§ EXCERPT TO READ

########

I'm thinking of getting a new honesuki, I see your site only lists one and it's out of stock. Is this something I'd need to special order or are you planning on getting more in the future?


----------



## JBroida (Apr 1, 2011)

I have more on the way... these last two months have been way busier than i had expected and it takes us a little time go get caught back up... so sorry about that.


----------



## Eamon Burke (Apr 1, 2011)

SpikeC said:


> I'm finding this great for working with chicken. The balance is right at the front edge of the bolster.


 
Spike, I keep seeing this knife, and the first time, I thought it was funny looking. But it keeps drawing my eye. I really like it now! Especially the patina contrast on the edge, and it looks well balanced. I bet its great.


----------



## Chef Niloc (Apr 2, 2011)

Don't forget This one


----------



## monty (Apr 7, 2011)

After some conversations with Jon, here's what I went with.
http://www.japaneseknifeimports.com...ty-knife/konosuke-150mm-white-2-wa-petty.html


----------



## stereo.pete (Apr 7, 2011)

########

[Data records]

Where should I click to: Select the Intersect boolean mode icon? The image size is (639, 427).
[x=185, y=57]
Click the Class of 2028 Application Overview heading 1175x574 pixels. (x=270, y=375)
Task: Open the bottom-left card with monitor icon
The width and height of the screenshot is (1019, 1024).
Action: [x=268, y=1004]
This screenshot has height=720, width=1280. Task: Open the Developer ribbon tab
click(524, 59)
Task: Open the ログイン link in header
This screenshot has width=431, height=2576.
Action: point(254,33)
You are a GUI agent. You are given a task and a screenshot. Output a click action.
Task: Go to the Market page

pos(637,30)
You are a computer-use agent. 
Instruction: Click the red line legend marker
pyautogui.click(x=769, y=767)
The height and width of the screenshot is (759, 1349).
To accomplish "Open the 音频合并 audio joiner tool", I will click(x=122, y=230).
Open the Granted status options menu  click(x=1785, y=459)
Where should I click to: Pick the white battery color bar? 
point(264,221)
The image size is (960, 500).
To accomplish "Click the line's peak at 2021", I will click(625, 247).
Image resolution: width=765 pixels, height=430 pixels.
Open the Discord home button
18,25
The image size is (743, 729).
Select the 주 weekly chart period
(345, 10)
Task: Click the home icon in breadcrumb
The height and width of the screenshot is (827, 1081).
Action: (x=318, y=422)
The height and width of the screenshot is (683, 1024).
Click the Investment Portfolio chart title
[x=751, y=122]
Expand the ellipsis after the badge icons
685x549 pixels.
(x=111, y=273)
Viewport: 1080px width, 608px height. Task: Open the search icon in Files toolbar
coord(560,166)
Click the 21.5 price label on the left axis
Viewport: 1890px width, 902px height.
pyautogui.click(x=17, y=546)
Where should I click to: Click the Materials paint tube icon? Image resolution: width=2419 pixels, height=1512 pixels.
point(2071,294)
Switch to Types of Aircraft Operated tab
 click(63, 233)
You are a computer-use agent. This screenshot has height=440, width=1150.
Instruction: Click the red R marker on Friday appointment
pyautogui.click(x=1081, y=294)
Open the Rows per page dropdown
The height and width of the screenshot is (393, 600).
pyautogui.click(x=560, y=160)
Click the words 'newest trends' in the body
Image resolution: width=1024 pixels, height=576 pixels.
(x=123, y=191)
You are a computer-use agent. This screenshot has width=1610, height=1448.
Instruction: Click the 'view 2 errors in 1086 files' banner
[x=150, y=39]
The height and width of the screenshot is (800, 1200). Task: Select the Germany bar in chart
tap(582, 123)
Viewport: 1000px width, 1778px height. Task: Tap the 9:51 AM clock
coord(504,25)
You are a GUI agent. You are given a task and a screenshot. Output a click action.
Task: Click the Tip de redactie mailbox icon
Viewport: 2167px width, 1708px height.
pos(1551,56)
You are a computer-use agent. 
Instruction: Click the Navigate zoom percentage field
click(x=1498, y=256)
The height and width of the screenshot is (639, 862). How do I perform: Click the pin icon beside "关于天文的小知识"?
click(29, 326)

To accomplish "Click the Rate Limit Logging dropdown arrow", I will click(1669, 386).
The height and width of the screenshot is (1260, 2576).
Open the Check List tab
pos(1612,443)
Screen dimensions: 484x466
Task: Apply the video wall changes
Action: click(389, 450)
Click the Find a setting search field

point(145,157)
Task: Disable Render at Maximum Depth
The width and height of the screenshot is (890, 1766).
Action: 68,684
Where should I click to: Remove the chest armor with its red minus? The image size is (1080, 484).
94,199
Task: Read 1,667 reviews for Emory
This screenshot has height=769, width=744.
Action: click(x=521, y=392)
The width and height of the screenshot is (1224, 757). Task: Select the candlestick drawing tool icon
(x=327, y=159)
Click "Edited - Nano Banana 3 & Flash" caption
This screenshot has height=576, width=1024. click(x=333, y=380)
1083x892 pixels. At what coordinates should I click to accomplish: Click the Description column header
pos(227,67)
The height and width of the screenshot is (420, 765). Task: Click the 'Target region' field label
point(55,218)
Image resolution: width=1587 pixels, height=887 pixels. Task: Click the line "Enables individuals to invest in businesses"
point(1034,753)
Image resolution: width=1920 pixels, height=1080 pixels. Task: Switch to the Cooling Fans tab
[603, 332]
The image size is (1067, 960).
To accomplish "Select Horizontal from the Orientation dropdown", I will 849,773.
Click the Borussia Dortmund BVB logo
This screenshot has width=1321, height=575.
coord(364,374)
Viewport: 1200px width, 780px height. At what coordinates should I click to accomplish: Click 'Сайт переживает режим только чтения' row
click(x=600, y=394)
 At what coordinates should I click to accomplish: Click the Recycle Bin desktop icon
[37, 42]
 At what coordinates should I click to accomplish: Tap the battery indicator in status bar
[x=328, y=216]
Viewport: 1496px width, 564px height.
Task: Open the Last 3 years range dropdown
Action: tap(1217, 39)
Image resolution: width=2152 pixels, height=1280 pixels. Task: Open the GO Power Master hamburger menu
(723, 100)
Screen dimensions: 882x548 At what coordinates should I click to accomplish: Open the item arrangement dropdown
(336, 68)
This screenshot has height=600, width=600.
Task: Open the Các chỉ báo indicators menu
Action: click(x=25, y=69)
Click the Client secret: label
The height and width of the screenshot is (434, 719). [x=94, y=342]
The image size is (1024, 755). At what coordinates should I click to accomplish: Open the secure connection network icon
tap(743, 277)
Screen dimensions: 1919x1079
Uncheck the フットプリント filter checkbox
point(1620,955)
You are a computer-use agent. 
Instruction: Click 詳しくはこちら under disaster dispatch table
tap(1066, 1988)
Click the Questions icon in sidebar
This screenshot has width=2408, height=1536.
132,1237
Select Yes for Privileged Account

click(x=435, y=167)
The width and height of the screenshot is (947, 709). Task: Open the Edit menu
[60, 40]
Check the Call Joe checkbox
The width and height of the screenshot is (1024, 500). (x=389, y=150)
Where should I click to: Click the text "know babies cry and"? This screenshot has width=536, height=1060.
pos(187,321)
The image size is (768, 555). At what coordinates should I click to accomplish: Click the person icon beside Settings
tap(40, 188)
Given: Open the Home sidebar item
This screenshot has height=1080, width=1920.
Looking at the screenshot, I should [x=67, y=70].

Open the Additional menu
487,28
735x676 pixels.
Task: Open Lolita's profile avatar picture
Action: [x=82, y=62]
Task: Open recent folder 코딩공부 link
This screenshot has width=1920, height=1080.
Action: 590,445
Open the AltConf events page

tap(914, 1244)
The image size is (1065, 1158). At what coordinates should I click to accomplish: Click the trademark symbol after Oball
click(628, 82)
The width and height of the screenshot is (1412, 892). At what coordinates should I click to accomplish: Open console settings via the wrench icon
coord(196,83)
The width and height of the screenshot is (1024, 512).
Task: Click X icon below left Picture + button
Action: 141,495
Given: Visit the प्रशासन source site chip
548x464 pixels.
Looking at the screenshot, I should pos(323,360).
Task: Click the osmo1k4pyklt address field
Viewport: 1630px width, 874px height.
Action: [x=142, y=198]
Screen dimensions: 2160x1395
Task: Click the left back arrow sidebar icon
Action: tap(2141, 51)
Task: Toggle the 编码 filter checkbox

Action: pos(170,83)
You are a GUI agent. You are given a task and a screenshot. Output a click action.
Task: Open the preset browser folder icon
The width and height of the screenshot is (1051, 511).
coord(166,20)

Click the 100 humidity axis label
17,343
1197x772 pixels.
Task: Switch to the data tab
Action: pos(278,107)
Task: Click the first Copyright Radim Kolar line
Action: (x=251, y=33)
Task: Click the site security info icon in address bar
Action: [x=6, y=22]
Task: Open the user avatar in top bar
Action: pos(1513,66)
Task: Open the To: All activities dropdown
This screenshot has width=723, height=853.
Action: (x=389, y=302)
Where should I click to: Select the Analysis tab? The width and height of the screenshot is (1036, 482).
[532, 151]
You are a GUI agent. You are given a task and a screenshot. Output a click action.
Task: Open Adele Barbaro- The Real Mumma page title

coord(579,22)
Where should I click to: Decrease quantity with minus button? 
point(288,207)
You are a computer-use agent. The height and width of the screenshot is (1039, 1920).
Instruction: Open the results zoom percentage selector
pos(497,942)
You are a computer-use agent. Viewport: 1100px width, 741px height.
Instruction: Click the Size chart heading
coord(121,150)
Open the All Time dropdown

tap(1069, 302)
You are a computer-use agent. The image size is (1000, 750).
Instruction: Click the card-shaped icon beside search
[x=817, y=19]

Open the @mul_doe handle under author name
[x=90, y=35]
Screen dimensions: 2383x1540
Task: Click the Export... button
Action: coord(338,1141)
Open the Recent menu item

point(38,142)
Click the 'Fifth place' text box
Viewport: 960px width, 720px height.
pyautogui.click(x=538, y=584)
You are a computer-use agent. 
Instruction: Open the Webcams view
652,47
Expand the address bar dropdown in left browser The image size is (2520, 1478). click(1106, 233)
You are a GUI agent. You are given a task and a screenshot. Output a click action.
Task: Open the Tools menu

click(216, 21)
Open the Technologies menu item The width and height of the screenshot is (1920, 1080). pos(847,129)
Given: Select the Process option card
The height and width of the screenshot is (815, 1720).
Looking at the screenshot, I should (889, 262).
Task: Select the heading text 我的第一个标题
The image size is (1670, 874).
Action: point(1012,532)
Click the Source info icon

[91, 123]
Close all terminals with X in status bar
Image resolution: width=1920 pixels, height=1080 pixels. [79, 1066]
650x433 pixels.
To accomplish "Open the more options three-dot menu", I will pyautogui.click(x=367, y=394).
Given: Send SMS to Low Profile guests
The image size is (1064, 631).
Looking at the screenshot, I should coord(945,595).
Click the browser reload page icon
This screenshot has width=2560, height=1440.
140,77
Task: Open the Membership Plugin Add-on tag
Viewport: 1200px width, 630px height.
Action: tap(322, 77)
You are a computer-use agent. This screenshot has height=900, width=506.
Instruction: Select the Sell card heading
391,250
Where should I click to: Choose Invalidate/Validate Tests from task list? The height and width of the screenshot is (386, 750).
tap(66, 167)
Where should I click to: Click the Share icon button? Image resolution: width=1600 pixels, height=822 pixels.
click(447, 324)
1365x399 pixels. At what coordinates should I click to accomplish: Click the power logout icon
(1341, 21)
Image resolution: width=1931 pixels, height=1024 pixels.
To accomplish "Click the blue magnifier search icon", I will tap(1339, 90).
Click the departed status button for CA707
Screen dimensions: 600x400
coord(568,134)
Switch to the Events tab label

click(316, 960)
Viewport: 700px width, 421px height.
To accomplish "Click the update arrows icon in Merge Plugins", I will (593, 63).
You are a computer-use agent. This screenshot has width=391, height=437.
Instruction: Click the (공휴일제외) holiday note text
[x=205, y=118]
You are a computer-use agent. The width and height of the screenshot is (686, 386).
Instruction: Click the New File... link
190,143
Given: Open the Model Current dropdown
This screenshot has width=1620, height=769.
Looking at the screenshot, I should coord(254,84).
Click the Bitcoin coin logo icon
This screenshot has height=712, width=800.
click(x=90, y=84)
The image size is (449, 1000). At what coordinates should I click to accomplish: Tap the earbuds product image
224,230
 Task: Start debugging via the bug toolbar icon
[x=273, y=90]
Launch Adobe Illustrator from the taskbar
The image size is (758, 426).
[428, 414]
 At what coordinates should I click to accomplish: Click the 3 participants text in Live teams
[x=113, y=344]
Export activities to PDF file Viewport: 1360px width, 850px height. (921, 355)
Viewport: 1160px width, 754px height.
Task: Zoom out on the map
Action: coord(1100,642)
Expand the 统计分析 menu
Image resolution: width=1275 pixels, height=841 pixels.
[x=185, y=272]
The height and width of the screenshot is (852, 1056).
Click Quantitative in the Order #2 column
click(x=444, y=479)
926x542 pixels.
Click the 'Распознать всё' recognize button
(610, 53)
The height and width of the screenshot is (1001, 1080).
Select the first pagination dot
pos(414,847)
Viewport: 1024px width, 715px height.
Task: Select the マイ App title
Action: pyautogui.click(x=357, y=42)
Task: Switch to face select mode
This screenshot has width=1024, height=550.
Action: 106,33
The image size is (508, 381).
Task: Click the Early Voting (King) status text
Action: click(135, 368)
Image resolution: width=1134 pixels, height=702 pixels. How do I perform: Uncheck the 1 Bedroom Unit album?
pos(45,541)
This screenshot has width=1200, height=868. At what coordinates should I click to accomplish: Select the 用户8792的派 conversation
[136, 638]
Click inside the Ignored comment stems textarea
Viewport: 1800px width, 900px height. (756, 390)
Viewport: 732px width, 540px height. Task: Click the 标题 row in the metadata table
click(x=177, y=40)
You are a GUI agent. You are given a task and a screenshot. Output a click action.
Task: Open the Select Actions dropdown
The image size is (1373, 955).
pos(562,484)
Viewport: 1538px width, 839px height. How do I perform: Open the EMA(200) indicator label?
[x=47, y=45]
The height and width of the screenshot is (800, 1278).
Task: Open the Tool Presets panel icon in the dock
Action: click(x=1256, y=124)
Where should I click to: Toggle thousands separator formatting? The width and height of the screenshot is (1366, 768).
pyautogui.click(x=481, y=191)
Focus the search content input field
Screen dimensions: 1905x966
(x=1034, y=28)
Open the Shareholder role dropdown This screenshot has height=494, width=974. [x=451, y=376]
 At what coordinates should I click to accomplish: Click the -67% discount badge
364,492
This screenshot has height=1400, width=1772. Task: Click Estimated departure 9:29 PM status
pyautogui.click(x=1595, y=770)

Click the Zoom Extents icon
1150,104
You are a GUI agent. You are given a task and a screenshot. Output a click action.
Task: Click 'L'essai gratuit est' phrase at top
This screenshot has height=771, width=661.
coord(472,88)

########

Reproduce the knife forum thread word for word, from start to finish. This material was taken from a source separate from the knife forum thread.

§ WRITTEN ANSWER
I'm thinking of getting a new honesuki, I see your site only lists one and it's out of stock. Is this something I'd need to special order or are you planning on getting more in the future?


----------



## JBroida (Apr 1, 2011)

I have more on the way... these last two months have been way busier than i had expected and it takes us a little time go get caught back up... so sorry about that.


----------



## Eamon Burke (Apr 1, 2011)

SpikeC said:


> I'm finding this great for working with chicken. The balance is right at the front edge of the bolster.


 
Spike, I keep seeing this knife, and the first time, I thought it was funny looking. But it keeps drawing my eye. I really like it now! Especially the patina contrast on the edge, and it looks well balanced. I bet its great.


----------



## Chef Niloc (Apr 2, 2011)

Don't forget This one


----------



## monty (Apr 7, 2011)

After some conversations with Jon, here's what I went with.
http://www.japaneseknifeimports.com...ty-knife/konosuke-150mm-white-2-wa-petty.html


----------



## stereo.pete (Apr 7, 2011)